Given task -
Return each line in the data below that contains the word "pixels", keeping the lines in their original order.

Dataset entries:
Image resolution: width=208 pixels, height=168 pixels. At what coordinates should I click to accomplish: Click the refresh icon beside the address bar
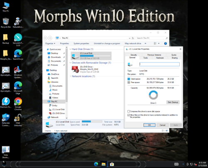coord(133,38)
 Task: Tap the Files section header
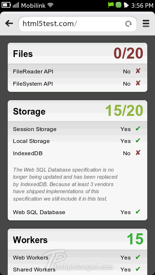[x=78, y=53]
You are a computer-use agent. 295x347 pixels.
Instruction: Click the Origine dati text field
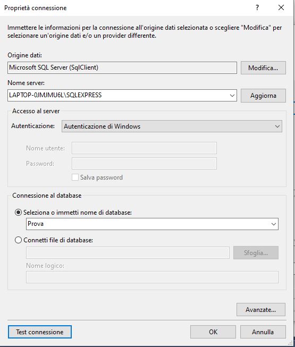click(x=122, y=67)
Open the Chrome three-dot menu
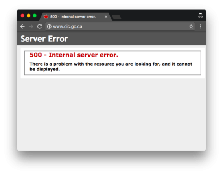 click(x=201, y=26)
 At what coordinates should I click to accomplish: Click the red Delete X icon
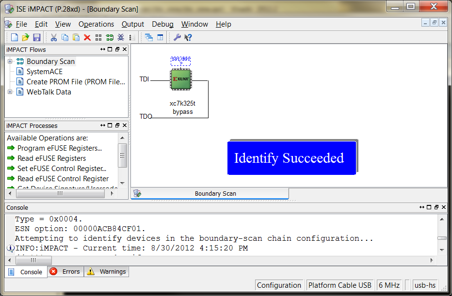click(87, 37)
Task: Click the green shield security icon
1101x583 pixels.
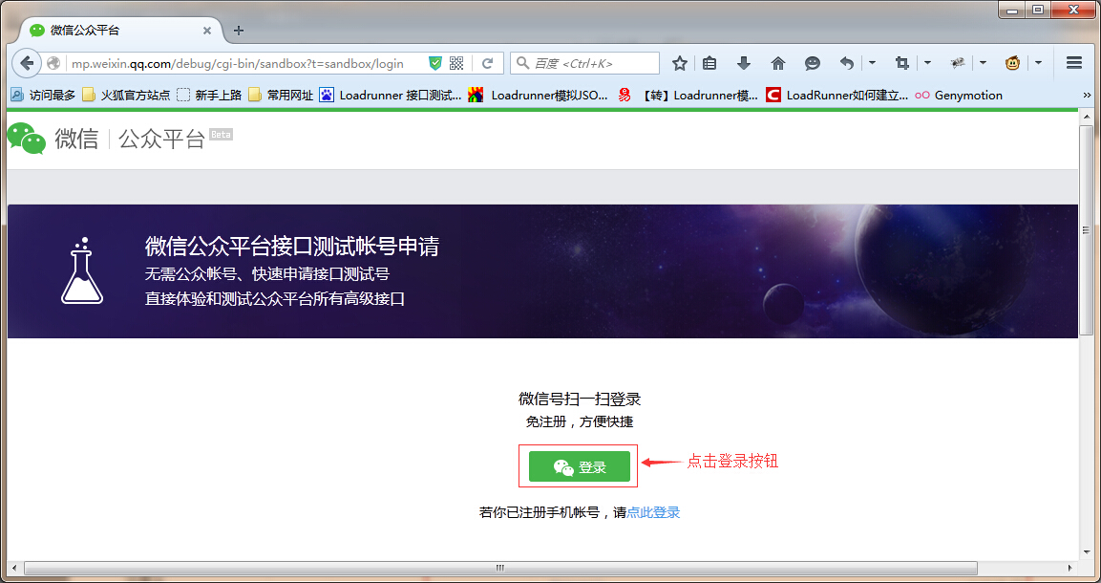Action: tap(435, 63)
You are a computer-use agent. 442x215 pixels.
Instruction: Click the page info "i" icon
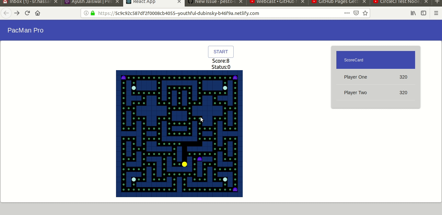point(86,13)
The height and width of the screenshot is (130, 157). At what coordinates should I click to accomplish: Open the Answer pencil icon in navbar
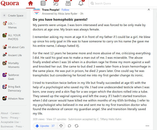coord(56,3)
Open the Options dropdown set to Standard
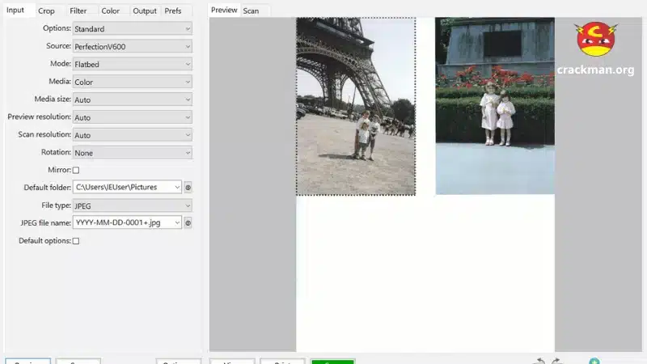Screen dimensions: 647x364 (x=132, y=29)
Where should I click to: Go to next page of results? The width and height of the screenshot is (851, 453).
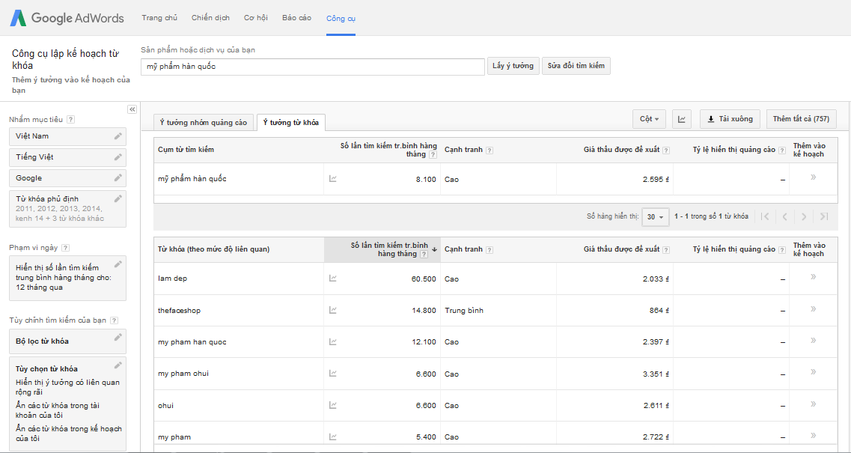pos(804,217)
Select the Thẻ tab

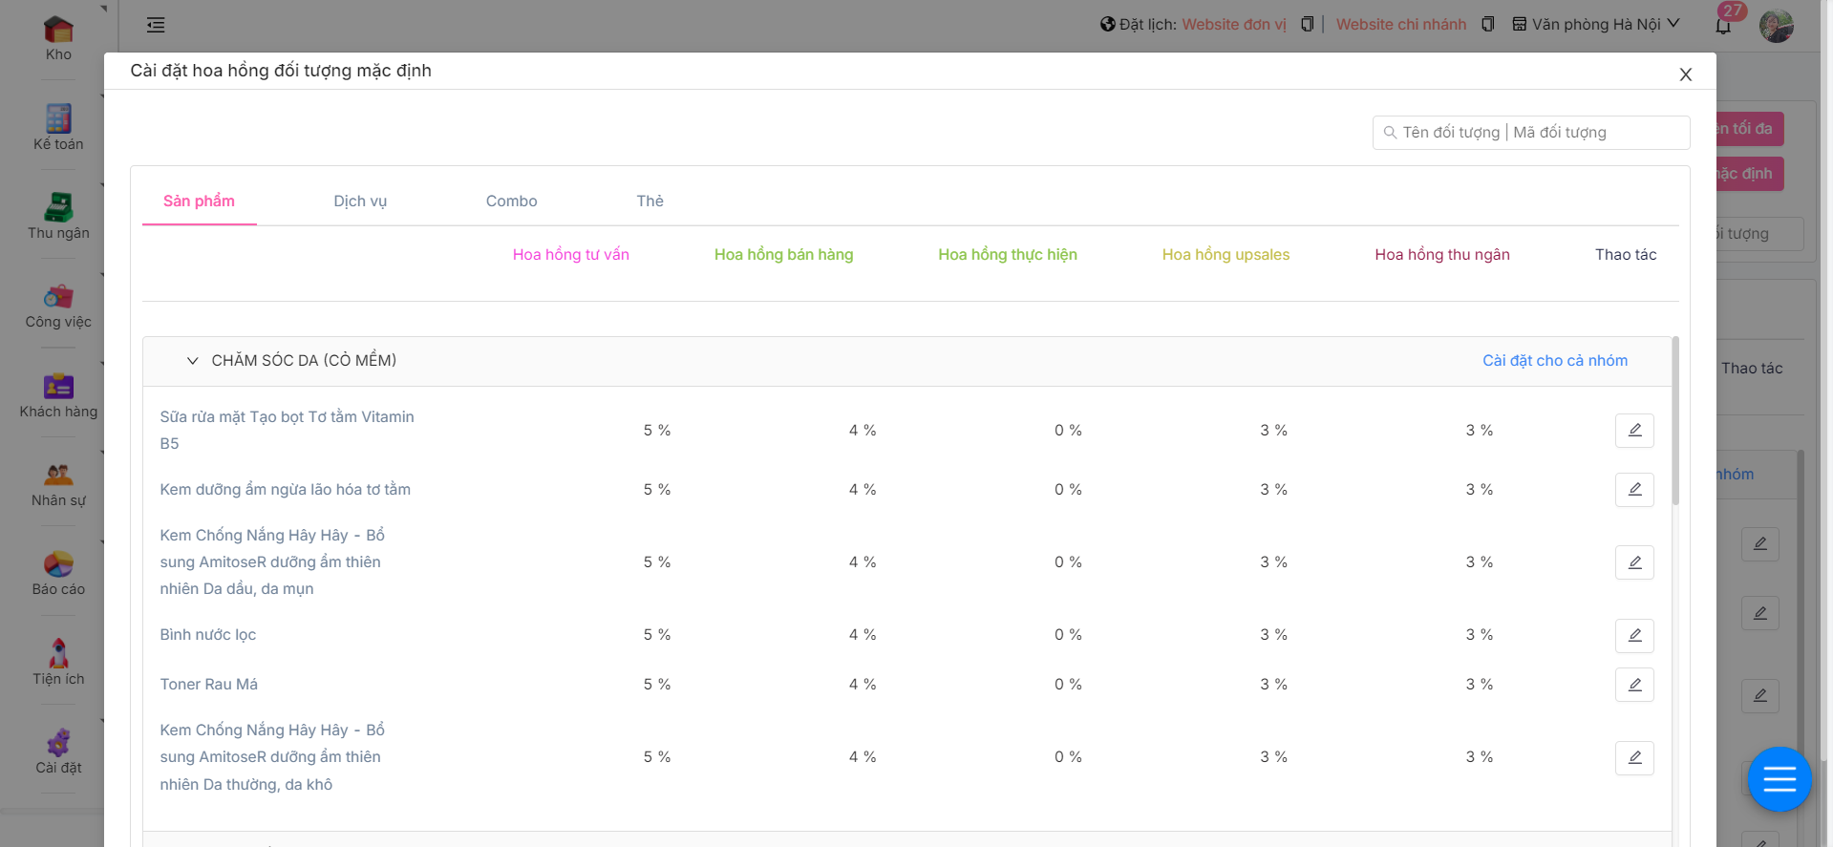[x=650, y=201]
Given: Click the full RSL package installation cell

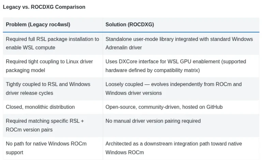Looking at the screenshot, I should point(53,43).
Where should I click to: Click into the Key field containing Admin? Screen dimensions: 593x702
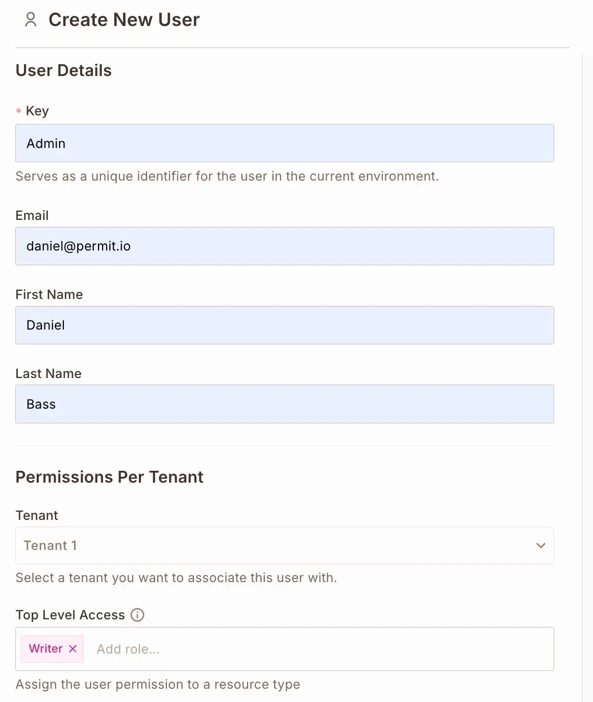(x=284, y=143)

Response -
Image resolution: width=208 pixels, height=168 pixels. At what coordinates should I click to accomplish: Click the refresh icon beside the address bar
You are a computer-use agent. 295x347 pixels.
1101x583 pixels.
You are a computer-use agent. 442x215 pixels.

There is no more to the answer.